The new year started off quiet and I was recovering from what turned out to be 'pneumonia.' After 10 days off the chemo, I was deemed strong enough to restart the meds. My numbers were up. By the tone in the doc's voice I gathered that was a good thing. Turns out my RBC and WBC were both back to normal numbers. So, my blood was now ready to be bombarded with the chemo once again. I was well enough to be made sick so that I could be 'better.' It's so confusing. This disease, CML, doesn't have a cure other than the bone marrow transplant (BMT). So, all the meds are to keep me alive not cure me. Feeling bad is the result of the medicine not the disease at this stage. Did I mention it's confusing?

This 'chemo' time around I am really working hard to consume LOTS of raw dark green vegetables, take my vitamins, exercise, rest, drink the special teas, take accupuncture, go to the chiropractor, etc. Of course doing all that seems like another full time job! I can't keep up with the job I have, but I'm trying to get caught up.

For the first week I had lots more energy, no headache like before, and I was able to go to work every day and a Saturday too! Then, the fever and severe bone pain was back. I missed going into the office today. I am so bummed. Acutally I am super pissed off.

Each day at lunch I juiced carrots, celery, cucumber and apple. I ate an entire bunch of kale too! It was good, or should I say I got used to it. Nevertheless, I wanted it to work and keep me back on a 'normal' schedule rather than at home trying to decide which painkiller to use. As each day passes I feel like I'm losing time, hours, minutes, missing deadlines, lost opportunities.

Please don't get me wrong, I am so very thankful for everyones emails, comments, phone calls, donations, etc. Lili and I are continually amazed and thankful for everyone's generosity.
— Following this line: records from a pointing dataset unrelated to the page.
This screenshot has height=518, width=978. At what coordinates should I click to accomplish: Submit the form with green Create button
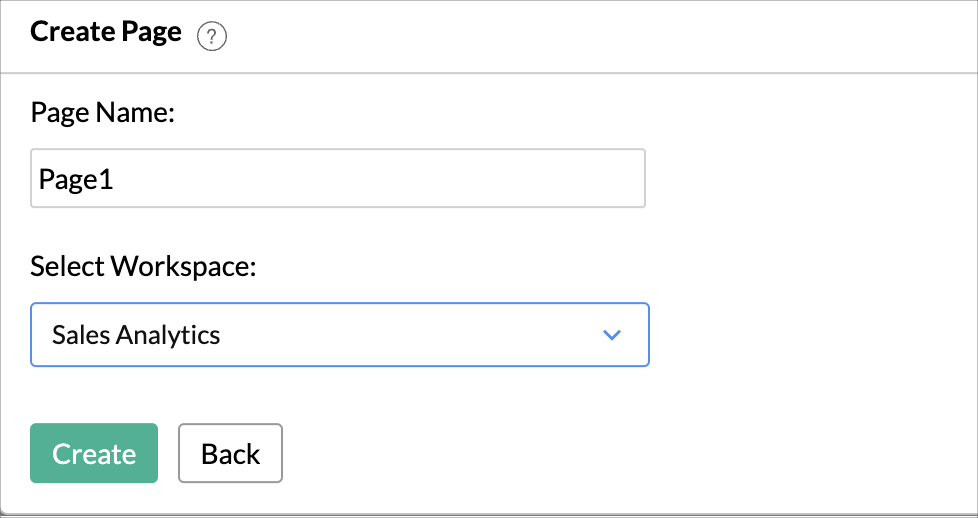pos(94,453)
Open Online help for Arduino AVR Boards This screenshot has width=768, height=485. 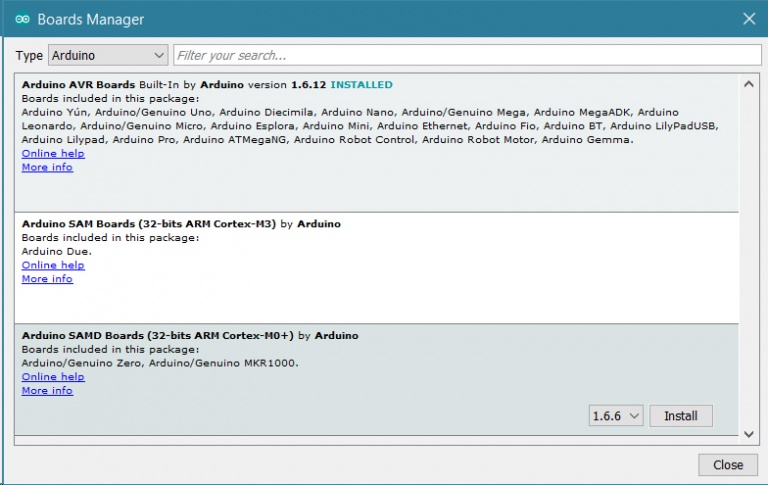53,154
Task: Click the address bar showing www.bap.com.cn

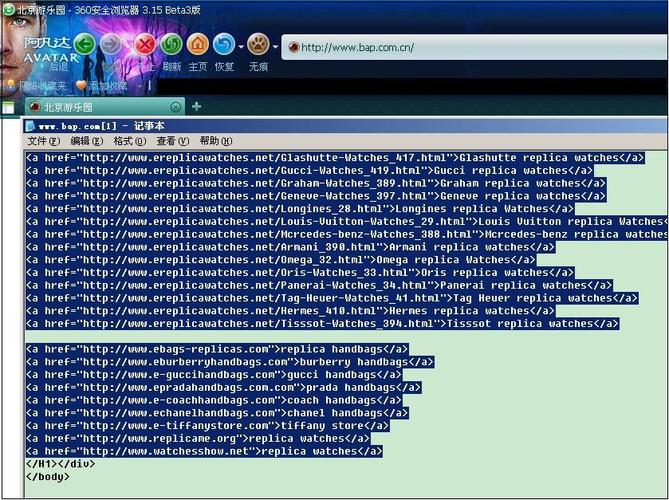Action: tap(474, 47)
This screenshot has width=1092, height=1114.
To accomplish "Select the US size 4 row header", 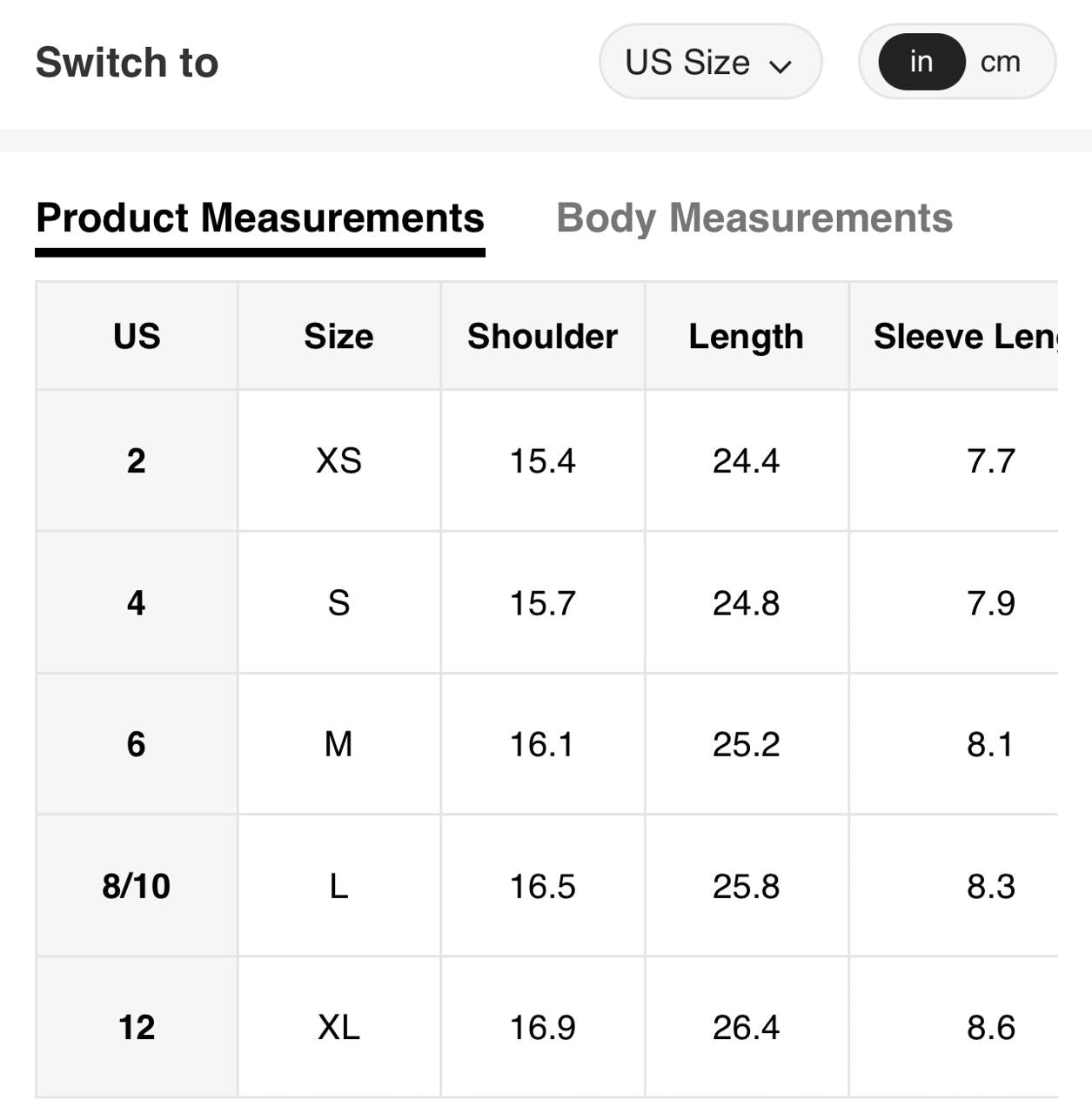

I'm just angry at the loss of time. CML is faceless -- without an xray to show the problem. It's just numbers on reports (an ENTIRE binder full in fact). Some of the DNA testing is in nothing less than Aramaic or cave drawings, and I have given up on even trying to decipher them now. I'll just ask the docs "Are we there yet?"

In the meantime (and I do mean "MEANtime") I will continue to eat raw greens, and all things veggie. Perhaps I will need to come to grips with the new CML 'numbers game' and make peace with it. I don't like playing this numbers game, but I suppose we are all subject to a life of counting days. Going forward I will just have to make the days count.